The authors demonstrated that the AtMYB59 gene is preferentially expressed during the S and S to G2 phases in an Arabidopsis suspension culture. As the AtMYB59 gene is preferentially expressed in roots, Mu et al. investigated the phenotype of this organ in the myb59-1 knock-out mutant and in AtMYB59-overexpressing lines. They showed an opposite phenotype in the primary root length. In the mutant the root was longer than in the wild-type, while in the overexpressing lines the root was shorter. These phenotypes do not depend on differences in root cell structure or size, but on differences in the percentage of cells at each cell cycle phase with the mutant having only 14% of cells at metaphase, the overexpressing line 54% and the wild-type 27%.

One of the probable targets of the AtMYB59 transcription factor is the CYCB1;1 gene coding for a cyclin B, a regulatory subunit of a cyclin dependent kinase that has a critical role in G2/M progression of the cell cycle 10. In the AtMYB59-overexpressing line CYCB1;1 gene expression was highly up-regulated, but its expression was only slightly reduced in the myb59-1 mutant, indicating only a partial role of AtMYB59 in the regulation of this cyclin. The AtMYB59 protein binds to some potential MYB-binding elements in the CYCB1;1 gene promoter, but not to the MSA element.
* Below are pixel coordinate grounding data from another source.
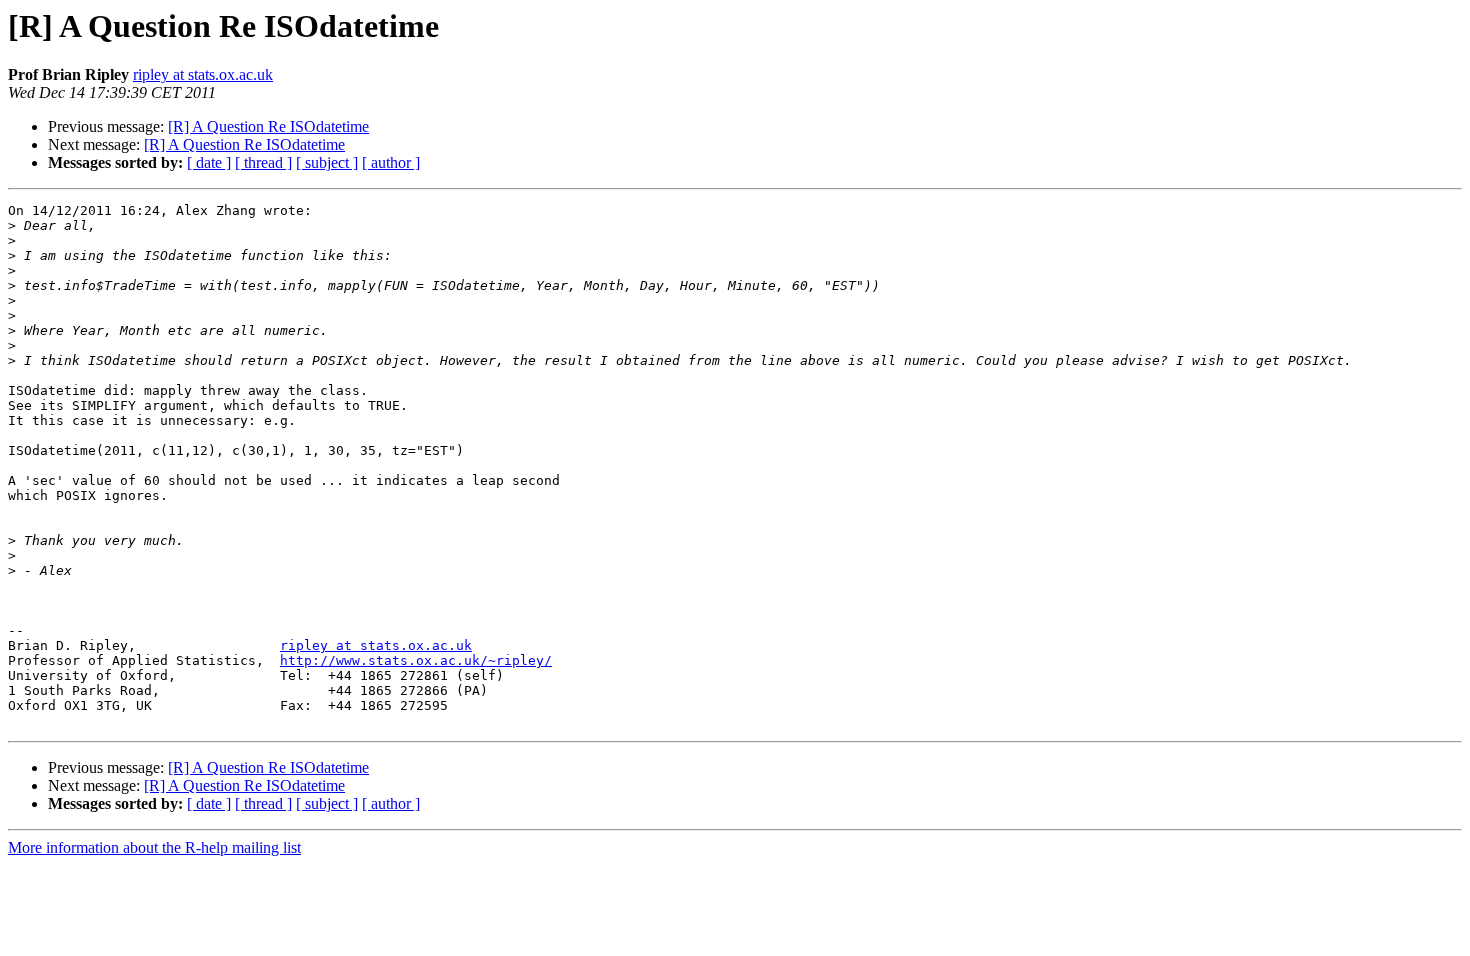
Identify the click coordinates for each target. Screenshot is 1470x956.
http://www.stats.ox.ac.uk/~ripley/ (416, 660)
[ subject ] (327, 162)
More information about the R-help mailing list (154, 847)
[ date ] (209, 162)
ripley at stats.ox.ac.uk (203, 74)
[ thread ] (263, 162)
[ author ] (391, 162)
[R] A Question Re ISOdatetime (268, 126)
Conversely the corresponding tobacco MSA element in the CYCB1;1 promoter is bound by the R1R2R3-MYB NtmybA1 and NtmybA2 factors that act as positive regulators and by NtmybB working as a repressor 3. AtMYB59 might control the expression of CYCB1;1 and maybe other G2/M phase-specific genes, through its binding to the elements identified by Mu et al. in a cooperative way with one of the R1R2R3-MYB proteins able to bind to the MSA element 4. Another possibility is that AtMYB59 acts in a partially redundant fasion with another R2R3-MYB not yet characterized, or with the putative At2g03470 MYB transcription factor, identified as a member of a complex binding to promoter elements of the CYCB1;1 gene, in combination with transcription factors belonging to other families, such as the HYP protein, which contains a leucine zipper and MYC-type dimerization domains 10.
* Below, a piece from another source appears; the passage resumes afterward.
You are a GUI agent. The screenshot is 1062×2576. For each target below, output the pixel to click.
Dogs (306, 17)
In another recent paper Brownfield et al. showed that the Arabidopsis male germline-specific DUO1 gene, is required for correct male germline differentiation and for male germline cell division, controlling the expression of the G2/M regulator CYCB1;1 9. Expression of the cyclin B as a chimeric gene under the control of the DUO1 promoter can partially rescue defective germ cell division in the duo1 mutant.

Therefore the recent papers on AtMYB59 function in the root 8 and DUO1 role in the male germline 9 and the hypothesis of involvement of other R2R3MYB members in the local control of cell proliferation [7 and references therein] highlight that R2R3-MYB transcription factors also have a role in the regulation of the cell cycle. Probably in the near future a role in this process will be elucidated for other members of this large subfamily. With the knowledge obtained so far we can speculate that plants have evolved diverse R2R3-MYB proteins to regulate cell cycle progression in an organ-, tissue- or cell-specific way.